■ **Task description**
The entries below are to be written out again without alteration.

(Stored items)
------
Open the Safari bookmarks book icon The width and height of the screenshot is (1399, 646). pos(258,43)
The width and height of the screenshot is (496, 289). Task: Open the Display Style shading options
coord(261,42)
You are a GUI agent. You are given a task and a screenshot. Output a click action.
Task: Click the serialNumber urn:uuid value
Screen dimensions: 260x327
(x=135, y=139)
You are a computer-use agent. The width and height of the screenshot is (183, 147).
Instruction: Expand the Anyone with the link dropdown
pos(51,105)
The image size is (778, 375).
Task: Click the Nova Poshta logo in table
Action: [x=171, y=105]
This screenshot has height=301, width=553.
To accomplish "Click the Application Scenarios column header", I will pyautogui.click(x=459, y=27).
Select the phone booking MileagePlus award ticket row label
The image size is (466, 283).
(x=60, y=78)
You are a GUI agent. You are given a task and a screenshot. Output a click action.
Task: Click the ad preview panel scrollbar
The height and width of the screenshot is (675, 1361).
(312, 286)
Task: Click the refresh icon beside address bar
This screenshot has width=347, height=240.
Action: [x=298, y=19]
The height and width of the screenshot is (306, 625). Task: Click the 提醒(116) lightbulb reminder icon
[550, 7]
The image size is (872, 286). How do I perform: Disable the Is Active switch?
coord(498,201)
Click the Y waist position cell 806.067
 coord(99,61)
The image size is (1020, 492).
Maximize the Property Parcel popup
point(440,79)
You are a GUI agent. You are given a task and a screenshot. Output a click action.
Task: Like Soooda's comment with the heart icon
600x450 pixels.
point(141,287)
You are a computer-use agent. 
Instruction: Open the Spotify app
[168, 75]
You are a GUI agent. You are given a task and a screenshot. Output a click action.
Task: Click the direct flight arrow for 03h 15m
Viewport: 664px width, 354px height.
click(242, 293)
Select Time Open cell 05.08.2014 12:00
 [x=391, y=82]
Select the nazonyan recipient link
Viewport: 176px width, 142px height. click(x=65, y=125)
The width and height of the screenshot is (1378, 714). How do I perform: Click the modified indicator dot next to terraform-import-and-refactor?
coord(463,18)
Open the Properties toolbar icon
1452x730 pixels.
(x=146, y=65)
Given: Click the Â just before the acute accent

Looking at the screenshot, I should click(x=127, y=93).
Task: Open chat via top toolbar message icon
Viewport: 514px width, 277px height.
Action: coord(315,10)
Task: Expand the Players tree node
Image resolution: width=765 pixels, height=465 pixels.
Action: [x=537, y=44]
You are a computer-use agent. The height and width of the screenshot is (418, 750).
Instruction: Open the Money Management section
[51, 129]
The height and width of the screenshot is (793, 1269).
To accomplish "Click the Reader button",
------
■ **Exercise output**
Open the Safari bookmarks book icon The width and height of the screenshot is (1399, 646). pos(258,43)
The width and height of the screenshot is (496, 289). Task: Open the Display Style shading options
coord(261,42)
You are a GUI agent. You are given a task and a screenshot. Output a click action.
Task: Click the serialNumber urn:uuid value
Screen dimensions: 260x327
(x=135, y=139)
You are a computer-use agent. The width and height of the screenshot is (183, 147).
Instruction: Expand the Anyone with the link dropdown
pos(51,105)
The image size is (778, 375).
Task: Click the Nova Poshta logo in table
Action: [x=171, y=105]
This screenshot has height=301, width=553.
To accomplish "Click the Application Scenarios column header", I will pyautogui.click(x=459, y=27).
Select the phone booking MileagePlus award ticket row label
The image size is (466, 283).
(x=60, y=78)
You are a GUI agent. You are given a task and a screenshot. Output a click action.
Task: Click the ad preview panel scrollbar
The height and width of the screenshot is (675, 1361).
(312, 286)
Task: Click the refresh icon beside address bar
This screenshot has width=347, height=240.
Action: [x=298, y=19]
The height and width of the screenshot is (306, 625). Task: Click the 提醒(116) lightbulb reminder icon
[550, 7]
The image size is (872, 286). How do I perform: Disable the Is Active switch?
coord(498,201)
Click the Y waist position cell 806.067
 coord(99,61)
The image size is (1020, 492).
Maximize the Property Parcel popup
point(440,79)
You are a GUI agent. You are given a task and a screenshot. Output a click action.
Task: Like Soooda's comment with the heart icon
600x450 pixels.
point(141,287)
You are a computer-use agent. 
Instruction: Open the Spotify app
[168, 75]
You are a GUI agent. You are given a task and a screenshot. Output a click action.
Task: Click the direct flight arrow for 03h 15m
Viewport: 664px width, 354px height.
click(242, 293)
Select Time Open cell 05.08.2014 12:00
 [x=391, y=82]
Select the nazonyan recipient link
Viewport: 176px width, 142px height. click(x=65, y=125)
The width and height of the screenshot is (1378, 714). How do I perform: Click the modified indicator dot next to terraform-import-and-refactor?
coord(463,18)
Open the Properties toolbar icon
1452x730 pixels.
(x=146, y=65)
Given: Click the Â just before the acute accent

Looking at the screenshot, I should click(x=127, y=93).
Task: Open chat via top toolbar message icon
Viewport: 514px width, 277px height.
Action: coord(315,10)
Task: Expand the Players tree node
Image resolution: width=765 pixels, height=465 pixels.
Action: [x=537, y=44]
You are a computer-use agent. The height and width of the screenshot is (418, 750).
Instruction: Open the Money Management section
[51, 129]
The height and width of the screenshot is (793, 1269).
To accomplish "Click the Reader button",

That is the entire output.